Start of Text excerpt

In April when researchers and scientists in United States took to streets to protest against dramatic budgetary cuts and shift in scientific policies under President Donald Trump regime, with 600 cities globally participating in a first-ever protest march after several years, in India discussions had only begun amidst scientific community.
On Wednesday, over 500 scientists, professors, and researchers joined ‘March for Science’ protest rally in Mumbai, in tandem with scientists in other cities in the country to draw center’s attention towards poor budgetary allocation for scientific research.
“The rally is not just to demand more funds for science. It is time scientists come together to speak about the shift we are seeing in government funds for research in cow urine. If we don’t speak now, people will believe in validation of cow urine without evidence,” said Aniket Sule, astrophysicist attached with Homi Bhabha Center for Science Education.

End of Text excerpt

* Tasks to perform
**A.** From the March for Science passage, return the words starting at "On Wednesday, over" and ending at "for Science Education.".
**B.** Say whether each statement agrees with the March for Science passage, and quote the words that settle it: (i) More than 500 scientists, professors, and researchers joined the rally in Mumbai. (ii) The Mumbai rally took place on a Monday. (iii) Aniket Sule is an astrophysicist.
Nothing in the data matters here.

Start of Given material

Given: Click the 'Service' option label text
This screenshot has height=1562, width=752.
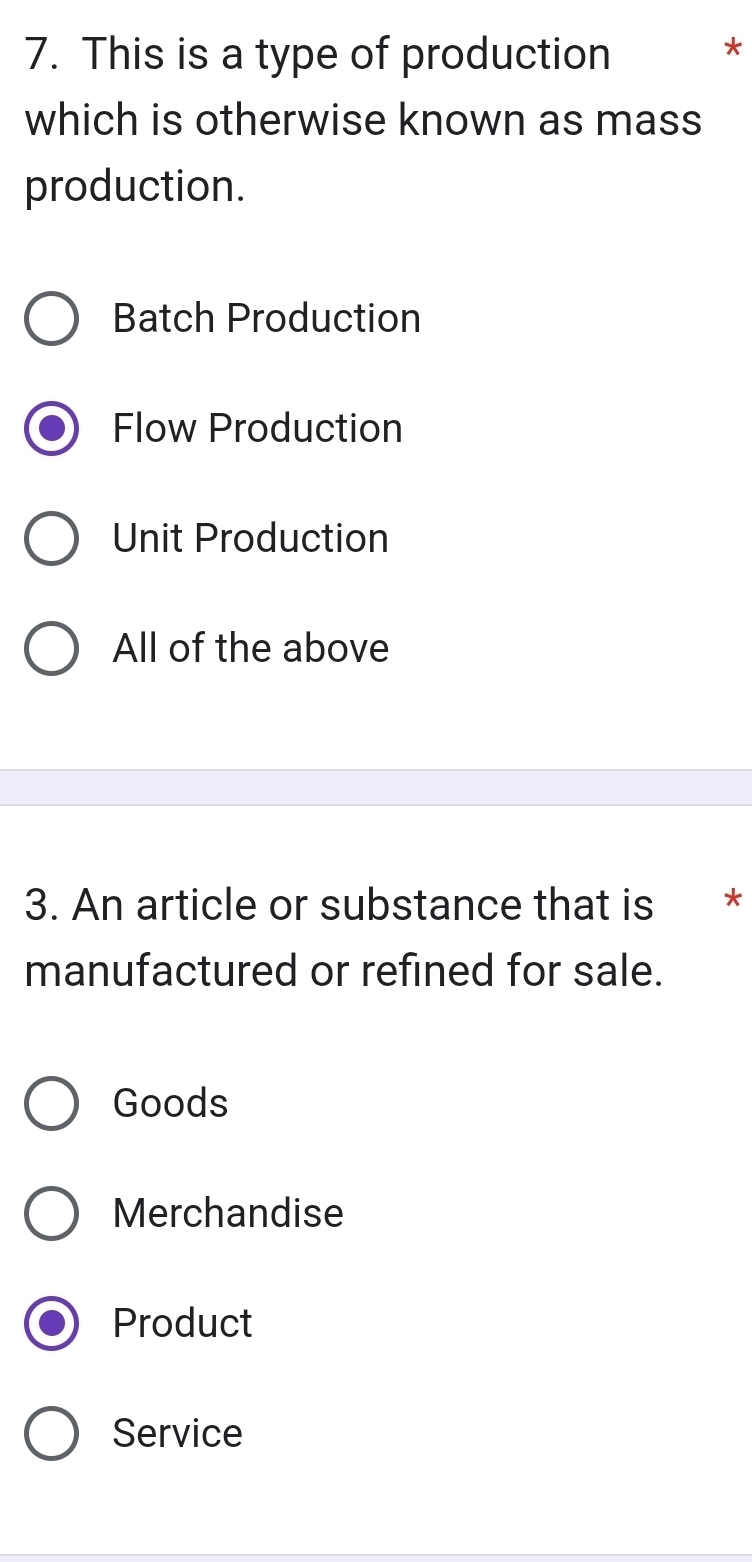Looking at the screenshot, I should pyautogui.click(x=178, y=1433).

End of Given material

* Problem solutions
**A.**
On Wednesday, over 500 scientists, professors, and researchers joined ‘March for Science’ protest rally in Mumbai, in tandem with scientists in other cities in the country to draw center’s attention towards poor budgetary allocation for scientific research.
“The rally is not just to demand more funds for science. It is time scientists come together to speak about the shift we are seeing in government funds for research in cow urine. If we don’t speak now, people will believe in validation of cow urine without evidence,” said Aniket Sule, astrophysicist attached with Homi Bhabha Center for Science Education.

**B.**
(i) Yes: "over 500 scientists, professors, and researchers joined ‘March for Science’ protest rally in Mumbai"
(ii) No: "On Wednesday"
(iii) Yes: "said Aniket Sule, astrophysicist"